A basic definition of the free market is of a marketplace as free of regulation as possible that enables those who produce goods to interact as freely as possible with those who seek to purchase the sellers’ goods.

What drives this marketplace? Demand.

What drives demand? Either an actual need or the desire simply to have something.

In this marketplace, a perfect price point is met. To find this price point, several things must be considered: the cost to manufacture the item, the margin of profit the seller seeks AND the margin the market will bear based upon what the consumer will pay. That’s pretty much it.

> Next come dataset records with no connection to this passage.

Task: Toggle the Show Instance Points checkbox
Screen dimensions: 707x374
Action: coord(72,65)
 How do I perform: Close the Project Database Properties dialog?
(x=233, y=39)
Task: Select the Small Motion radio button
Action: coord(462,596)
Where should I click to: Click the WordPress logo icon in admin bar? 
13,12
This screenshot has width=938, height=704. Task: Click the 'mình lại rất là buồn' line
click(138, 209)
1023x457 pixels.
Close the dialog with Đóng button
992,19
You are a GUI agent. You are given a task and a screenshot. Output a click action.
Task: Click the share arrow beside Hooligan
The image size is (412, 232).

The latter is critical because it drives innovation. Once a price point is met, this doesn’t mean the seller is locked into a certain margin of profit for the rest of his product’s shelf life. It simply means that this is what the market will bear at the time.

How then does a seller increase his margin of profit? By seeking to create less expensive costs of production that enables him to continue to sell the product for the same price by enjoy a larger margin of profit. Some might look at a 5% increase in the margin of profit and think, “Is that worth it?” It depends on the cost associated with the discovery/invention of the more inexpensive cost of production. Let’s assume for a moment that a seller has set the cost to purchase his product at $100. It cost him $75 to make it (production/overhead, etc), which means every time he sells a product, he enjoys a 25% pre-tax profit. If he sells 1,000 products at $100, he grosses $100,000 and nets $25,000.

Let’s now assume that the seller wishes to make more profit on his product. Without improving it, he raises the price by $25. He may enjoy some modest success, but it is likely that a buyer will think, “I used to be able to buy this product for $100 and now it is $125. I think I will look for it somewhere else for $100.” This opens the door for competition, which is one of the prime movers in a free market.

What then can the seller do if he wishes to enjoy more profit if the market rejects his price hike?

Two things. He can take some of his profit and roll it into innovating a more inexpensive way to create his product. If he comes up with a solution that saves him, in the end, 5% on production costs, this means that he can now enjoy a 30% pre-tax profit. Off 1,000 products sold, that’s now a $30,000 pre-tax profit.

His other solution could be that he attempts to improve his product. His initial product, Product A, provided the buyer with A, B and C. With minimal cost on his part, he legitimately creates a slightly better product, Product B that provides the buyer with A, B, C and D, and slaps his hoped for $125 price tag on it.

Will the market bear his new pricing? There is a good chance that it will. Will it bear it for $125? The buyers dictate this. But, if the market does bear it, then the seller has legitimately increased his profit margin by anywhere from 30-50% and his pre-tax earnings rise from $25,000 to potentially $50,000.

What then does an enterprising seller do with his increased profit? More likely than not, he will roll a portion of it into either producing more products that he can then market or he will hire another employee who will ease the burden on him and potentially increase the selling power x2.

So why write this? Because a truly free market approach does not have a government picking winners and losers. It does not slap tariffs on for profit companies looking to produce their product more cheaply.

Instead, a government’s role in the free market is to ensure that one producer does not create a monopoly that crushes innovation AND provides the environment in which businesses can thrive and innovate to produce better and better products in a competitive marketplace.

Who wins in this scenario? The seller and the buyer.

This is how the free market works. It’s that simple.